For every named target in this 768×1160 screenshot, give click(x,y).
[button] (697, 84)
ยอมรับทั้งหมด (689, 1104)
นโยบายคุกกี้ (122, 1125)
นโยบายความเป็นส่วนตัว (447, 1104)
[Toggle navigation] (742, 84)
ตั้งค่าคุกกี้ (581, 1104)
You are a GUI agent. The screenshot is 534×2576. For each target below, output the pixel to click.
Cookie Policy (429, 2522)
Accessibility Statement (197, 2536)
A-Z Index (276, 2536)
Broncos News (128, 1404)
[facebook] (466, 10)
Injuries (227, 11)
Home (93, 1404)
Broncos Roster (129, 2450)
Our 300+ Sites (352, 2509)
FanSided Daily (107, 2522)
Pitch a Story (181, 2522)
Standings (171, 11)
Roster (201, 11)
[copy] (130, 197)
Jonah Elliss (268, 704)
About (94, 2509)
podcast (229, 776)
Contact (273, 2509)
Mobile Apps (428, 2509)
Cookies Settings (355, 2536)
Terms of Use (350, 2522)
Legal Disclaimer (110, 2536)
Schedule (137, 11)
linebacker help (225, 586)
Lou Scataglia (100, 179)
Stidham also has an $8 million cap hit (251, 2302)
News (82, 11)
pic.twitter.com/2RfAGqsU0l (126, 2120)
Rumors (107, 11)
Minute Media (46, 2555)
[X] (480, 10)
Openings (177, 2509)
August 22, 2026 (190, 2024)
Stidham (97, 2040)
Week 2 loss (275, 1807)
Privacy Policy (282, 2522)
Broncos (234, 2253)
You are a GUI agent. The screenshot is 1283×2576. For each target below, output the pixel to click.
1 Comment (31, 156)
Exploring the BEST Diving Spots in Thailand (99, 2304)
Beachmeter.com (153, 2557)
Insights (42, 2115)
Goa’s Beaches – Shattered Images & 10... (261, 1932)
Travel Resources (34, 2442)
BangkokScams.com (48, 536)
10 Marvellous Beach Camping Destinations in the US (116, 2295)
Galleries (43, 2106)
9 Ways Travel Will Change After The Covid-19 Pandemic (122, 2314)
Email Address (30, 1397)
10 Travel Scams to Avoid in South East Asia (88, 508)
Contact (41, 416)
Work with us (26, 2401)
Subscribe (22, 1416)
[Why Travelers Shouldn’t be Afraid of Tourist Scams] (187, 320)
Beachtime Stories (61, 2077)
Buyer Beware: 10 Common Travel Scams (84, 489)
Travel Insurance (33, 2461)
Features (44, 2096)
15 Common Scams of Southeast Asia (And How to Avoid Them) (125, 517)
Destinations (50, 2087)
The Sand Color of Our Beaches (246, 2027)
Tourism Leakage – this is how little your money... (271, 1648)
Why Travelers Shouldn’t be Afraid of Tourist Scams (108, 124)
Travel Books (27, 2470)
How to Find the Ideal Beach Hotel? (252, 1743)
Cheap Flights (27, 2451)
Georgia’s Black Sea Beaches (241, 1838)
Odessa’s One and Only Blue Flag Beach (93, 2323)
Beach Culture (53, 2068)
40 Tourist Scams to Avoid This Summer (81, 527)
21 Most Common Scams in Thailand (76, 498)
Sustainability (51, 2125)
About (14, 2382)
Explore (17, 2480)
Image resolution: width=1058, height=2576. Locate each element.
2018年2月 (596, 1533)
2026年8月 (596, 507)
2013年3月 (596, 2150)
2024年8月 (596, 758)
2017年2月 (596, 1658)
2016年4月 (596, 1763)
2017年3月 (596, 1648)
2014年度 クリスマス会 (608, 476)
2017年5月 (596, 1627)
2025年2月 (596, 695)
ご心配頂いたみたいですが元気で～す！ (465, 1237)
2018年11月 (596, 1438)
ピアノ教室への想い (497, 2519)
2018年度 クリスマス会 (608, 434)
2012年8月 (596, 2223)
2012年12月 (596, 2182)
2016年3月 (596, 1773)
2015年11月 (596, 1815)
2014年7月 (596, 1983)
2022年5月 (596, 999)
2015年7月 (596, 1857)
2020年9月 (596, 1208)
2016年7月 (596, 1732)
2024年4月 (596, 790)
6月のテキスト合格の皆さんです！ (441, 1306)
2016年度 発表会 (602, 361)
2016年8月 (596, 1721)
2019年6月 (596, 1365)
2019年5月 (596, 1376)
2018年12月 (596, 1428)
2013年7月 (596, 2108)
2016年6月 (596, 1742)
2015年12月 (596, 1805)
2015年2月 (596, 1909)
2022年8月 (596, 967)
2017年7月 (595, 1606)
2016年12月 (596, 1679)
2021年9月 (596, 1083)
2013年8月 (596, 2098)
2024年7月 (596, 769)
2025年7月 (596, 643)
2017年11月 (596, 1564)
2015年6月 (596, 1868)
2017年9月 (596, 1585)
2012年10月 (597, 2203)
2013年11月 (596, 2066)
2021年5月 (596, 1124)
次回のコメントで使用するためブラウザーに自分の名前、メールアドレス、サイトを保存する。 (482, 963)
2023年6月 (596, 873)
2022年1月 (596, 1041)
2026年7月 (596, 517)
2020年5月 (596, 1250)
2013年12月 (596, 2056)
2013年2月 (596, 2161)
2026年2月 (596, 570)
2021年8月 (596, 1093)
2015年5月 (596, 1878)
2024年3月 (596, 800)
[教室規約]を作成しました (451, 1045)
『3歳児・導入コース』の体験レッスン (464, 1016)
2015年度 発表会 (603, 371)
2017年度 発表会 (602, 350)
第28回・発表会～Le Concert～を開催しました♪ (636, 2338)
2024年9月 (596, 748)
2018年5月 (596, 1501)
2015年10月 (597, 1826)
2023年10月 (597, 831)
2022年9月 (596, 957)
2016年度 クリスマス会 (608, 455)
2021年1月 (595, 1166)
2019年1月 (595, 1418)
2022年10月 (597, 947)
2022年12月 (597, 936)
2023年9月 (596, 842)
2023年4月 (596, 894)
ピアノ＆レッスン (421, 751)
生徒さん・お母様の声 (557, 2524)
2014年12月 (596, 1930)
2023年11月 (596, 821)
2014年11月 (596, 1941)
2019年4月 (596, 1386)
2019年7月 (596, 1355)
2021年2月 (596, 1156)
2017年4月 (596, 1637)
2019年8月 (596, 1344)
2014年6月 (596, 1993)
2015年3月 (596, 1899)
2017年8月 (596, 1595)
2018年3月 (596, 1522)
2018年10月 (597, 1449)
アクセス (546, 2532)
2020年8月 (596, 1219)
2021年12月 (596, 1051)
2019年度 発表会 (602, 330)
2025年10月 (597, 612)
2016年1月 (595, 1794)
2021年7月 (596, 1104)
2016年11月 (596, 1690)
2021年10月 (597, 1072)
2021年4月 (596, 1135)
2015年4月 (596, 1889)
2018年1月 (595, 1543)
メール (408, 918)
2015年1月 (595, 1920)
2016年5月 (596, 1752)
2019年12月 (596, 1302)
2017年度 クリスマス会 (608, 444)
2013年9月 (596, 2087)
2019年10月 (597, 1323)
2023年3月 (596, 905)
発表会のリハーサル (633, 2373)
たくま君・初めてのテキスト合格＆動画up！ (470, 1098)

Problem details |
The required answer is the run of lines above, starting at the line with "2016年8月 (596, 1721)" and ending at the line with "2012年10月 (597, 2203)", reproduced exactly with both ends.

Response for this exercise |
2016年8月 (596, 1721)
2019年6月 (596, 1365)
2019年5月 (596, 1376)
2018年12月 (596, 1428)
2013年7月 (596, 2108)
2016年6月 (596, 1742)
2015年12月 (596, 1805)
2015年2月 (596, 1909)
2022年8月 (596, 967)
2017年7月 (595, 1606)
2016年12月 (596, 1679)
2021年9月 (596, 1083)
2013年8月 (596, 2098)
2024年7月 (596, 769)
2025年7月 (596, 643)
2017年11月 (596, 1564)
2015年6月 (596, 1868)
2017年9月 (596, 1585)
2012年10月 (597, 2203)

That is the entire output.